One such case came in to us, priority 1, from a service provider that ran “cell sites”, which are concrete bunkers with radio equipment for cellular transmissions.  “Now wait,” you’re saying, “I thought you just said enterprise RP cases were a problem, but this was a service provider!”  Well, it was a service provider but they ran LAN switches at the cell site, so naturally when OSPF started going haywire it came in to the RP team despite obviously being a switching problem!
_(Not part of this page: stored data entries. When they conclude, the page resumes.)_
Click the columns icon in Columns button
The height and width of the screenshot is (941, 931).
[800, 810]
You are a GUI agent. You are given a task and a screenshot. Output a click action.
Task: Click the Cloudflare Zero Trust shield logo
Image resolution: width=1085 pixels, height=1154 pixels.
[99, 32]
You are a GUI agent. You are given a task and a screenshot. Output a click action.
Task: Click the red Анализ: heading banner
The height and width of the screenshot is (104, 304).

A quick look at the logs confirmed this:

Jun 13 01:52:36 LSW38-0 3858130: Jun 13 01:52:32.347 CDT:
%C4K_EBM-4-HOSTFLAPPING: Host 00:AB:DA:EE:0A:FF in vlan 74 is flapping
between port Fa2/37 and port Po1

Here we could see a host MAC address moving between a front-panel port on the switch and a core-facing port channel.  Something’s not right there.  There were tons of messages like these in the logs.

Digging a little further I determined that Spanning Tree was disabled.  Ugh.
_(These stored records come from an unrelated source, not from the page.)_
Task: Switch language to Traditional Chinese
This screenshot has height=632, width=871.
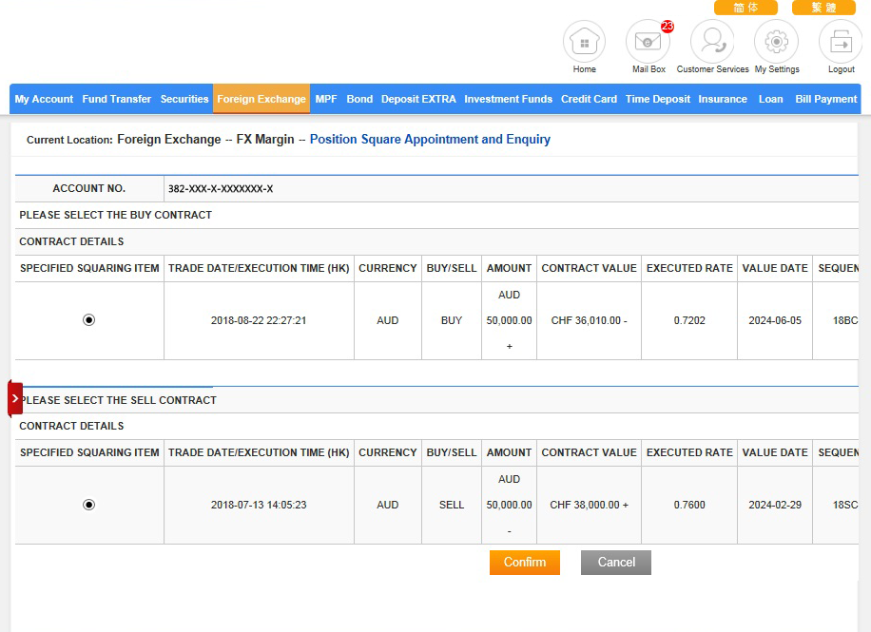Action: coord(823,8)
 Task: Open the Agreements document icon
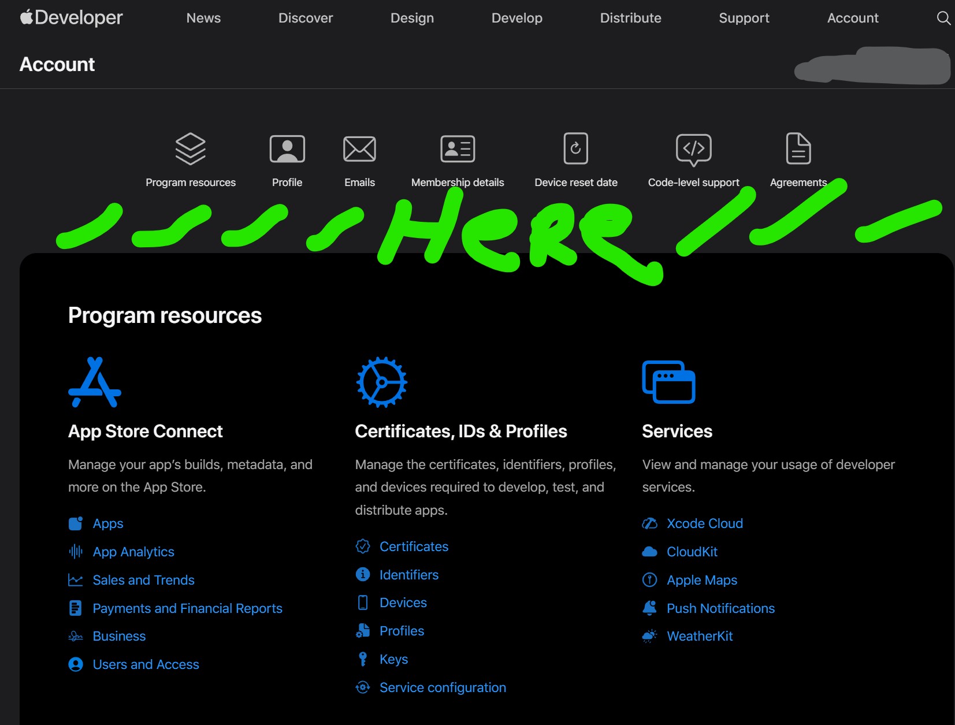798,149
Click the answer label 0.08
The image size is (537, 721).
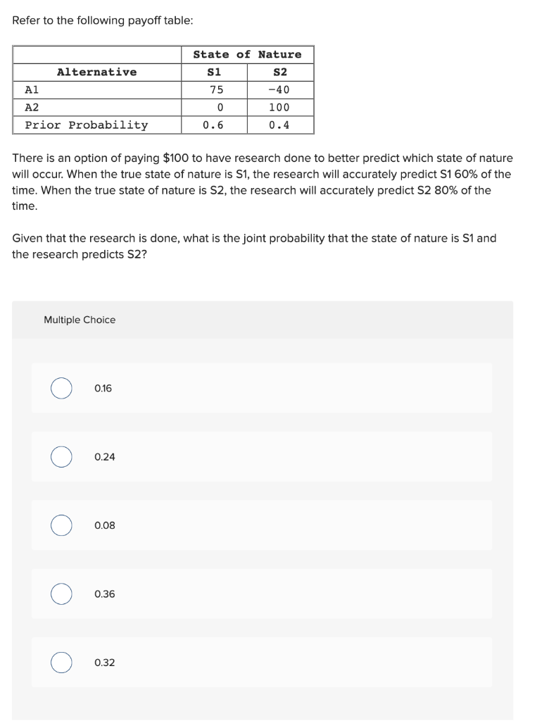tap(106, 525)
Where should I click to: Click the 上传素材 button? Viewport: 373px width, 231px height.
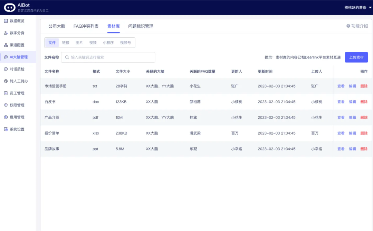pyautogui.click(x=356, y=57)
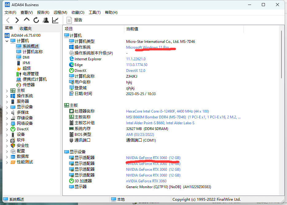Switch to the 收藏夹 favorites tab
The width and height of the screenshot is (287, 205).
(x=25, y=28)
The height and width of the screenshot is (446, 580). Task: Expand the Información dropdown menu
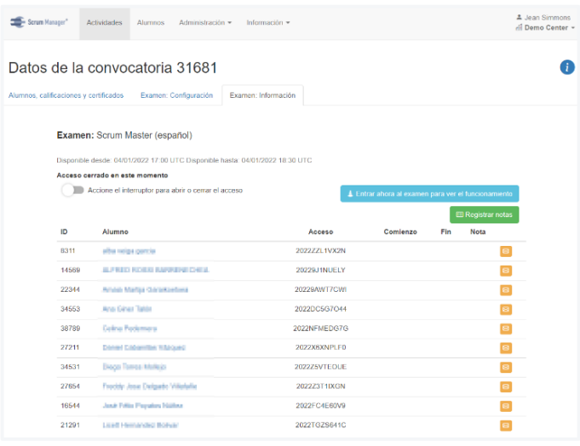[x=267, y=22]
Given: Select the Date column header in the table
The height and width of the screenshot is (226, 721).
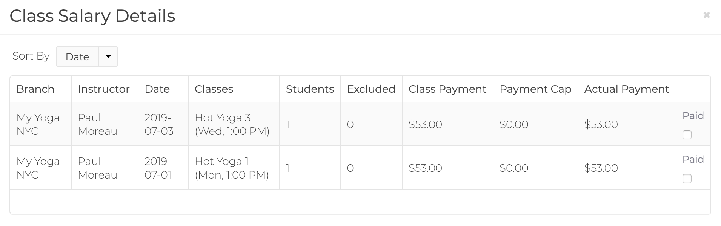Looking at the screenshot, I should pyautogui.click(x=157, y=89).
Spanning Tree Protocol (STP) is not  popular, and it’s definitely flawed.  With all due respect to the (truly) great Radia Perlman, the inventor of STP, choosing the lowest bridge identifier (usually the MAC address of the switch) as the root, when priorities are set to the default, is a bad idea.  It means that if customers deploy STP with default values, the oldest switch in the network becomes root.  Bad idea, as I said.  However, STP also gets a bad reputation undeservedly.  I cannot tell you how many times there was a layer 2 loop in a customer network, where STP was disabled, and the customer referred to it as a “Spanning Tree loop”.  STP stops layer 2 loops, it does not create them.  And a layer 2 loop out of control is much worse than a 50 second spanning tree outage, which is what you got with the original protocol spec.  When there is no loop in the network, STP doesn’t do anything at all except for send out BPDUs.

As I suspected, the customer had disabled spanning tree due to concerns about the speed of failover.  They had also managed to patch a layer 2 loop into their network during a minor change, causing an unchecked loop to circulate frames out of control, bringing down their entire cell site.

I explained to them the value of STP, and why any outage caused by it would be better than the out of control loop they had.  I was told to mind my own business.  They didn’t want to enable spanning tree because it was slow.  Yes, I said, but only when there is a loop!  And in that case, a short outage is better than a meltdown.  Then I realized the customer and I were in a loop, which I could break by closing the case.

Newer technologies (such as SD-Access) obviate the need for STP, but if you’re doing classic Layer 2, please, use it.